Transcribe the stretch of entries below from the line with "020-39128030 (434, 2164)" through the line with "Doctors for Infertility Treatment in Islamabad", exactly and with both ends included; leave out all other lines.

Start of RECORDS SUPPLIED

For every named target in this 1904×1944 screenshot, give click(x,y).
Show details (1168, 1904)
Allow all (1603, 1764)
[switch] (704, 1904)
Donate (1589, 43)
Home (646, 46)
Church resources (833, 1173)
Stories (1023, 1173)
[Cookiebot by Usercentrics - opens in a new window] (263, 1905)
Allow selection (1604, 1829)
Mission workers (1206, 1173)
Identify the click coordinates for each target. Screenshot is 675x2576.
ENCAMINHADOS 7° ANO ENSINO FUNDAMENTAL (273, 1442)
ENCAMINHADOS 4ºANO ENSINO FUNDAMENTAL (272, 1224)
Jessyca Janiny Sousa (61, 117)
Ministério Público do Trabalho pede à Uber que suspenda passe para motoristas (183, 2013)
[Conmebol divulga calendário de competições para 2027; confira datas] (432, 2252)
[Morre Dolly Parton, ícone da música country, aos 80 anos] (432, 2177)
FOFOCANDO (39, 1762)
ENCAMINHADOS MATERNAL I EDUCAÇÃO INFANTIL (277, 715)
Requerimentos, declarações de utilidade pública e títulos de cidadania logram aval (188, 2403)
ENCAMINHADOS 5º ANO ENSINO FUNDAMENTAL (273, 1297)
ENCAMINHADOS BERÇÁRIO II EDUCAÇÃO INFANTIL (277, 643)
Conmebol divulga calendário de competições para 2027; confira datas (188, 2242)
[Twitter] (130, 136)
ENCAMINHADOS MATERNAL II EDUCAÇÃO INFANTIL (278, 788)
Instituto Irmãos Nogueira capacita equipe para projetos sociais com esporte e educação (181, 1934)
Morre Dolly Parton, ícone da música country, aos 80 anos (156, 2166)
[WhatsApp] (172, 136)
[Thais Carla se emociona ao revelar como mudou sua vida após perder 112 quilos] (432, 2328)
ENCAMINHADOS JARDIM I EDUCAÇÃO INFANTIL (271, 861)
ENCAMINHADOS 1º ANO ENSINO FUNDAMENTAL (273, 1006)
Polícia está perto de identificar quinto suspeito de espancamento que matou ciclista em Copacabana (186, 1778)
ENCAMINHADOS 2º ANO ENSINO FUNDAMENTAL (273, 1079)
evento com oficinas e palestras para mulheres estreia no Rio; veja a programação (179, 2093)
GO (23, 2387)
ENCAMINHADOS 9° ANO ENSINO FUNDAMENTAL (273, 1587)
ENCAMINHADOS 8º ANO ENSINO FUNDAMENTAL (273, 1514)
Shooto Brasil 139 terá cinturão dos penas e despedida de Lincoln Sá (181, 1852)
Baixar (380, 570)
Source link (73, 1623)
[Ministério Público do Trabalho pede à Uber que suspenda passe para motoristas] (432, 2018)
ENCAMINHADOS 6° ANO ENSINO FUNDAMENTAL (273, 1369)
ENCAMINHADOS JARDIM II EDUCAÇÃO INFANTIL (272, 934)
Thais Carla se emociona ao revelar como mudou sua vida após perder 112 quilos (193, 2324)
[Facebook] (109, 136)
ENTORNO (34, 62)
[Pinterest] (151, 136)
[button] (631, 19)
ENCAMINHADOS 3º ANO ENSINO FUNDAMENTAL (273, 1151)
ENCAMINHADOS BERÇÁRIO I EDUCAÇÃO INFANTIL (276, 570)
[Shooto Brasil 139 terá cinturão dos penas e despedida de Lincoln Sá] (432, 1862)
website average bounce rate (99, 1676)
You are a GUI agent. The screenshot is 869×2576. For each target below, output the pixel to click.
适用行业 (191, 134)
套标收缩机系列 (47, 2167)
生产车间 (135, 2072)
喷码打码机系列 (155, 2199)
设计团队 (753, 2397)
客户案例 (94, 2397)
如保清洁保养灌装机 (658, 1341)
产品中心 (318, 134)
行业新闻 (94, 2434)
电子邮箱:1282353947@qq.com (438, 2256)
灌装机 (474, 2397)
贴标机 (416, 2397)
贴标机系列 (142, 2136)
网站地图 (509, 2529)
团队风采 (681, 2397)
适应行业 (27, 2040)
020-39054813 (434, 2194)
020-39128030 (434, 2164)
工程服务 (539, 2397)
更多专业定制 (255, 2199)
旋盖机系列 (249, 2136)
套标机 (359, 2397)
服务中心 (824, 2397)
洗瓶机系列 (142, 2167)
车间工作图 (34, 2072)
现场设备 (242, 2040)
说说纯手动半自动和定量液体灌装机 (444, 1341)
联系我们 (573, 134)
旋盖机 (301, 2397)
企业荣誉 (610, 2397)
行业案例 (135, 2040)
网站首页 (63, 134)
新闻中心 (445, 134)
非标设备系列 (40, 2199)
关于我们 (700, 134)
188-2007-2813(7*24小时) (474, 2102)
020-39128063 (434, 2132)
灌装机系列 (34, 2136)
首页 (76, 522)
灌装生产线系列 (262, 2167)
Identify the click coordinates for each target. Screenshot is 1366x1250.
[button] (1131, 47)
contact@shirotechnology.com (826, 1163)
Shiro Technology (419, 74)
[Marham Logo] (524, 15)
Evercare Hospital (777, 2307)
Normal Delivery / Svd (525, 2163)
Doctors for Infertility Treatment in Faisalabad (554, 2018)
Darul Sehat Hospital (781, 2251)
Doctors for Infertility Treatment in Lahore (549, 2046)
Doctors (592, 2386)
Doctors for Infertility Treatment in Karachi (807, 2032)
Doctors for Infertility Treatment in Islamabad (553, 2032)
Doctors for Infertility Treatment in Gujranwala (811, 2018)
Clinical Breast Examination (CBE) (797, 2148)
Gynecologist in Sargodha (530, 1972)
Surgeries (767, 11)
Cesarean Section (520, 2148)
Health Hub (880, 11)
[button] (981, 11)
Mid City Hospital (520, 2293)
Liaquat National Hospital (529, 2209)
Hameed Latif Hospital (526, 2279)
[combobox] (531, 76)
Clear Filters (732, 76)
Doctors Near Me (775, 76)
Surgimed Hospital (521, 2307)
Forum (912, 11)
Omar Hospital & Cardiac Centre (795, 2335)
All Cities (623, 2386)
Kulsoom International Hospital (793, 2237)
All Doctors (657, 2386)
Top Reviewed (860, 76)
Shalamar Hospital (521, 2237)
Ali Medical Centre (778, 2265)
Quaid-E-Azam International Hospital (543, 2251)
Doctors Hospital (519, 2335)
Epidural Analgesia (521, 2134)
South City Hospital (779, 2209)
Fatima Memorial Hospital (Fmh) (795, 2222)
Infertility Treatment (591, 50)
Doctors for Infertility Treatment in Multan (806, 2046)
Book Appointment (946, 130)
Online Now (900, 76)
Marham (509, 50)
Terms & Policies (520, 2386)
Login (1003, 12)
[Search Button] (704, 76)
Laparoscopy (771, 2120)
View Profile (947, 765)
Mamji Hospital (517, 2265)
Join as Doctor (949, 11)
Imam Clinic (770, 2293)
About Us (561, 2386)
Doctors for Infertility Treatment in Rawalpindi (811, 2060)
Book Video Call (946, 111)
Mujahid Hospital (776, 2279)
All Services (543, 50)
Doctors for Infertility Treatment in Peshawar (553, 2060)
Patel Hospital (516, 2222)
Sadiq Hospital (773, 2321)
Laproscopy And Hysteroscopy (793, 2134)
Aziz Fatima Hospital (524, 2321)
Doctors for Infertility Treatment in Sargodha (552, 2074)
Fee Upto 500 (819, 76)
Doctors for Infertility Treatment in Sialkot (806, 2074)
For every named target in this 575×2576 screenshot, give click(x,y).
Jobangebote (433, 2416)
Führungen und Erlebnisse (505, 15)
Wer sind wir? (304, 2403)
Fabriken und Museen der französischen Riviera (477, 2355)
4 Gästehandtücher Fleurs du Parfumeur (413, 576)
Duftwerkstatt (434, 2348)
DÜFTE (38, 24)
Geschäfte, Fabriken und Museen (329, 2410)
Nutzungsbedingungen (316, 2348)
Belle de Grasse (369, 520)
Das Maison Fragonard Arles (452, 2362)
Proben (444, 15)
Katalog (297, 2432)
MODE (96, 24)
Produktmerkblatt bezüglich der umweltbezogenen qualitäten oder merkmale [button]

End of RECORDS SUPPLIED

-- COMPLETED TASK --
020-39128030 (434, 2164)
工程服务 (539, 2397)
更多专业定制 (255, 2199)
旋盖机系列 (249, 2136)
套标机 (359, 2397)
服务中心 (824, 2397)
洗瓶机系列 (142, 2167)
车间工作图 (34, 2072)
现场设备 (242, 2040)
说说纯手动半自动和定量液体灌装机 (444, 1341)
联系我们 (573, 134)
旋盖机 (301, 2397)
企业荣誉 (610, 2397)
行业案例 (135, 2040)
网站首页 (63, 134)
新闻中心 (445, 134)
非标设备系列 (40, 2199)
关于我们 (700, 134)
188-2007-2813(7*24小时) (474, 2102)
020-39128063 (434, 2132)
灌装机系列 (34, 2136)
首页 (76, 522)
灌装生产线系列 (262, 2167)
Identify the click coordinates for each target. Screenshot is 1366x1250.
[button] (1131, 47)
contact@shirotechnology.com (826, 1163)
Shiro Technology (419, 74)
[Marham Logo] (524, 15)
Evercare Hospital (777, 2307)
Normal Delivery / Svd (525, 2163)
Doctors for Infertility Treatment in Faisalabad (554, 2018)
Darul Sehat Hospital (781, 2251)
Doctors for Infertility Treatment in Lahore (549, 2046)
Doctors (592, 2386)
Doctors for Infertility Treatment in Karachi (807, 2032)
Doctors for Infertility Treatment in Islamabad (553, 2032)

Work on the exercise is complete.